Taking back control of Shadow IT
24th Jun 2020
Geoff Izzard, Mason Advisory
IT practitioners will usually have experienced the world of shadow IT. To put it in simple terms, Shadow IT is any technology, digital or data product/service not under the management and control of the IT organisation. This can range from things as simple as spreadsheets or local databases, all the way through to full IT projects and functions that operate within a business setting and outside the controls of IT.
There are two basic forms of Shadow IT: first are the Business Developed Applications (BDApps); second are the IT functions. From an IT organisation and best practice perspective, it is down to the IT organisation to find the right approach to bring Shadow IT back under the appropriate technical, operational, service and security controls.
Control of BDApps
No IT department is ever going to stop the development and existence of BDApps within an organisation. They tend to exist for a wide variety of reasons, all of which will repeatedly occur over time and as the business organisational needs develop and change. Typical reasons for the creation and existence of BDApps will include:
- it being easier to develop a BDApp within a business unit
- a BDApp was brought in from elsewhere, where it was proven to work
- the BDApp just developed up from a basic business idea
- a supplier sold in a BDApp from under the radar of IT
Why BDApps isn’t really the issue, it is more important for an IT organisation to accept that all the reason will be valid to the business function that created or adopted the BDApp. Equally it doesn’t really matter if the BDApp is a simple high-function spreadsheet, or a fully functional web-based application as a service, the overall approach that an IT organisation should take in resolving this should generally be the same.
Key to the whole approach is excellent engagement between the IT and business organisations, and can be broken down into four steps:
- The IT organisation must work with the business community and get them to identify and log all the BDApps that they use.
- The business needs to highlight all BDApps that are critical to business processes and operational delivery, and then the IT organisation will need to extend an effective service wrap around these critical BDApps.
- The IT organisation will develop and execute plans to bring critical functionality into core IT operations by replacing this functionality in BDApps, with core IT solutions or developing robust solutions as part of an integrated IT service.
- The review and management of BDApps needs to become an ongoing part of continuous improvement of the IT service.
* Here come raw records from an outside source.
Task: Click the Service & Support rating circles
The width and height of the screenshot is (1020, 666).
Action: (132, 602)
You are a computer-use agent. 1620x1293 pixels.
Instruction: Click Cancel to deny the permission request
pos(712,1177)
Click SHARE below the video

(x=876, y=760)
IT Functions within the Business
A far bigger issue for any IT organisation is the existence of an IT function within the business that is not part of, or under the controls and standards of, the IT organisation. While these IT functions are termed Shadow IT, they are very rarely hidden from view, and it is usually very clear that there is IT development, operation and support that is outside the control of the IT organisation.
There is no doubt there are many business reasons as to why an IT function may exist within the business, but they will generally fall into one of two models, each with a different requirement for change.
Firstly, there is the historic or legacy model. This will justify an IT function either because it was always there, or more often these days, because it has come over into the business as part of business acquisition or merger.
In historic cases, one of the best approaches for an IT organisation is to conduct an assessment of legacy IT on a people, process and technology level against a robust IT strategy for the organisation. This will not only assess the Shadow IT function as a whole, but has the added benefit of engaging the business function in the strategic role of IT in support of business operations and future requirements.
The aim of any assessment must be to provide clear recommendations as to how a Shadow IT function can and will be brought under the core control and service of the IT organisation. It is always best if this is done in a manner that requires minimal immediate change, but involves plans for a properly managed transition, including technology, contracts and people, into the IT organisation over an agreed period of change.
Secondly, there is the far more prevalent issue of funding -where a business function considers the budget and funding is theirs to spend, and they can therefore decide how to spend it. While the approach to resolving historic Shadow IT functions is still relevant here, a significant step needs to be made before that can be achieved.
In any organisation where the perceived ownership of IT is down to agreed business funding, a change in the culture is needed between the business and IT communities. In saying that, there is no silver bullet approach to achieving this change, suffice to say that it must start with IT being seen as the partner who delivers business services and improves operations, and not just another IT supplier. This can only be achieved through executive sponsorship and positive business engagement. Quite often there will also need to be some rebuilding of trust between IT and business communities. IT should not be afraid of accepting criticism of past issues, and must have the confidence to demonstrate how it can, and will, deliver future success.
Benefits of Control of Shadow IT
A final and important point to note. There is rarely a reason for a business function to freely give up control of Shadow IT without a clear understanding of the benefits that will bring, and a compelling reason to change. Of utmost importance to most business communities, if the IT organisation can show that it can deliver the same or better service, for the same or less cost, then this is the most compelling reason for change.
Additionally, an IT organisation must show that it is providing many other benefits that extend across the whole organisation. These will likely include a single set of controls and standards across IT, improved integration across business operations and out to third parties, improvements in information security, and a clear strategic and managed life-cycle for IT.
Disclaimer – opinions expressed in the text belong solely to the author, and not necessarily to the author’s employer or organisation.